▶ _WHAT THIS TASK INVOLVES_
Please return the lines of the data that contain "agent".

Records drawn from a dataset

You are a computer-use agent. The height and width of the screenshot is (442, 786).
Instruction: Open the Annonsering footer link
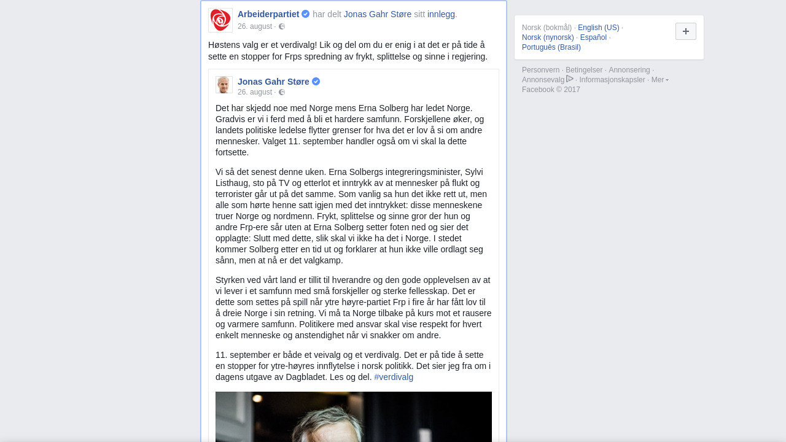(629, 70)
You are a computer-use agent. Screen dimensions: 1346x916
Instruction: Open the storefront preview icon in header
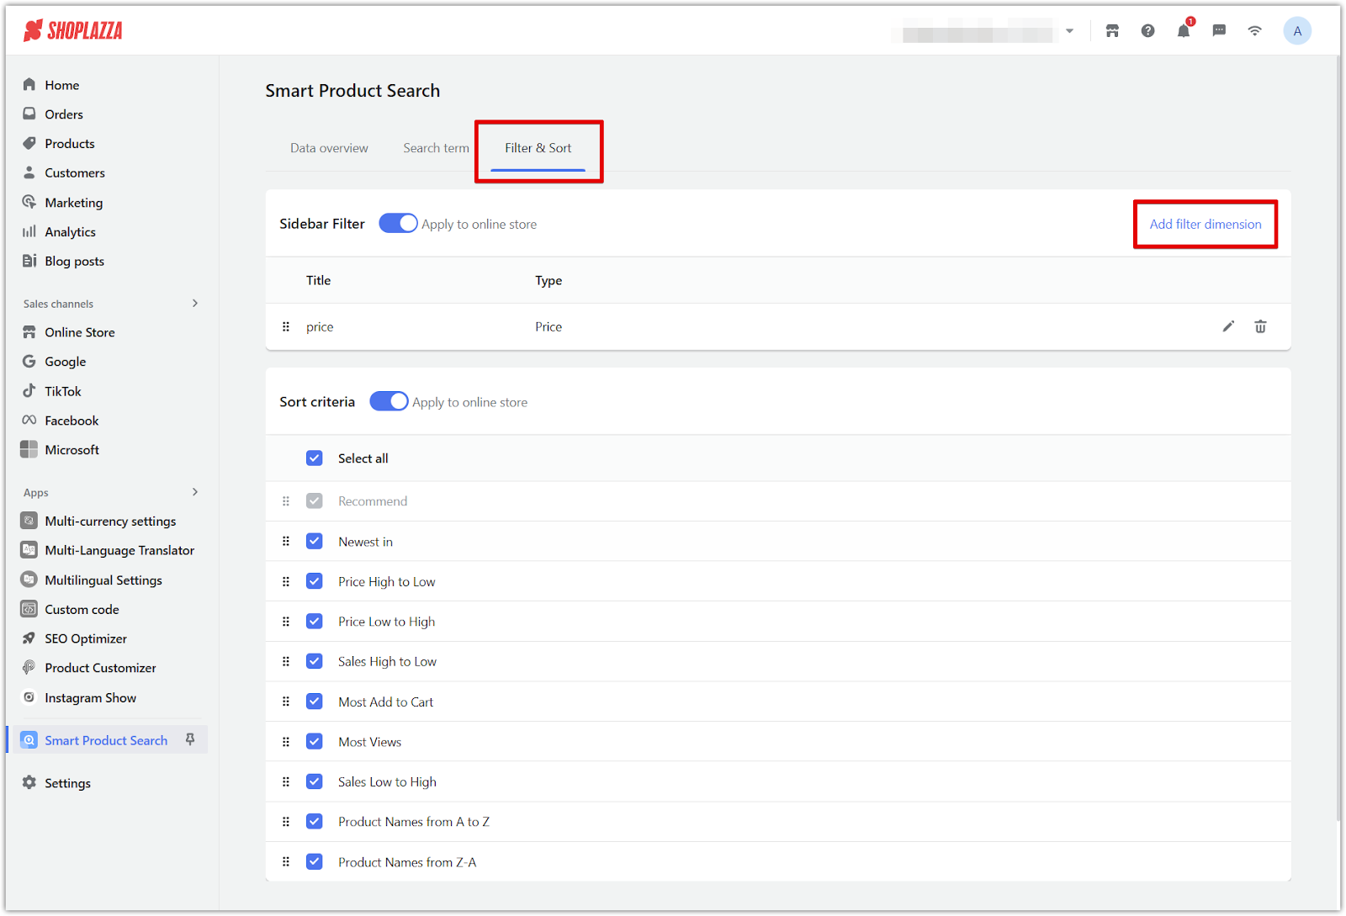1112,31
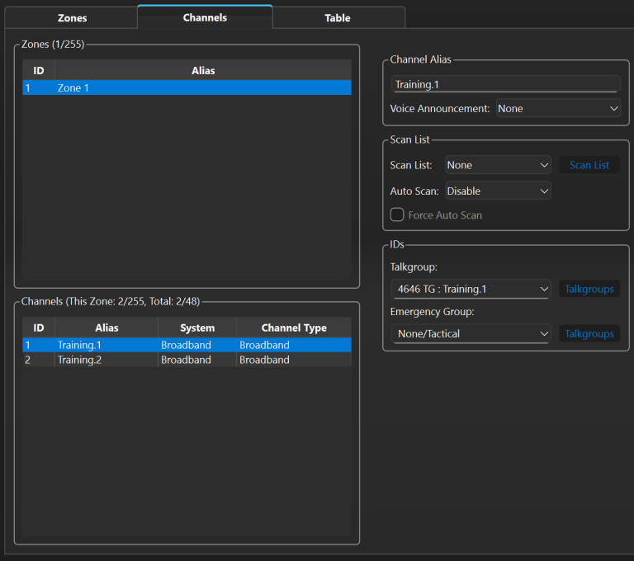
Task: Enable the Force Auto Scan checkbox
Action: click(397, 215)
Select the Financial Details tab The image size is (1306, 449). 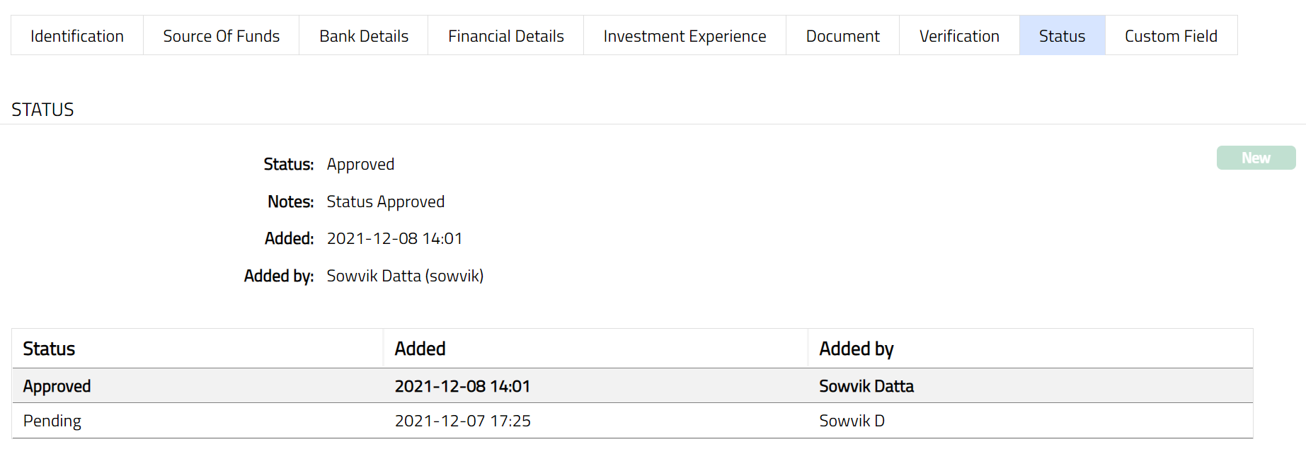(x=505, y=36)
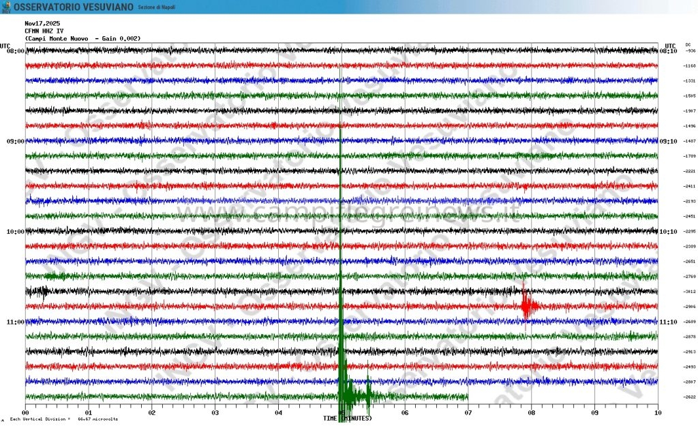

▶ _SOLUTION TO THIS EXERCISE_
You are a computer-use agent. The height and width of the screenshot is (442, 786).
You are a computer-use agent. Screen dimensions: 1346x916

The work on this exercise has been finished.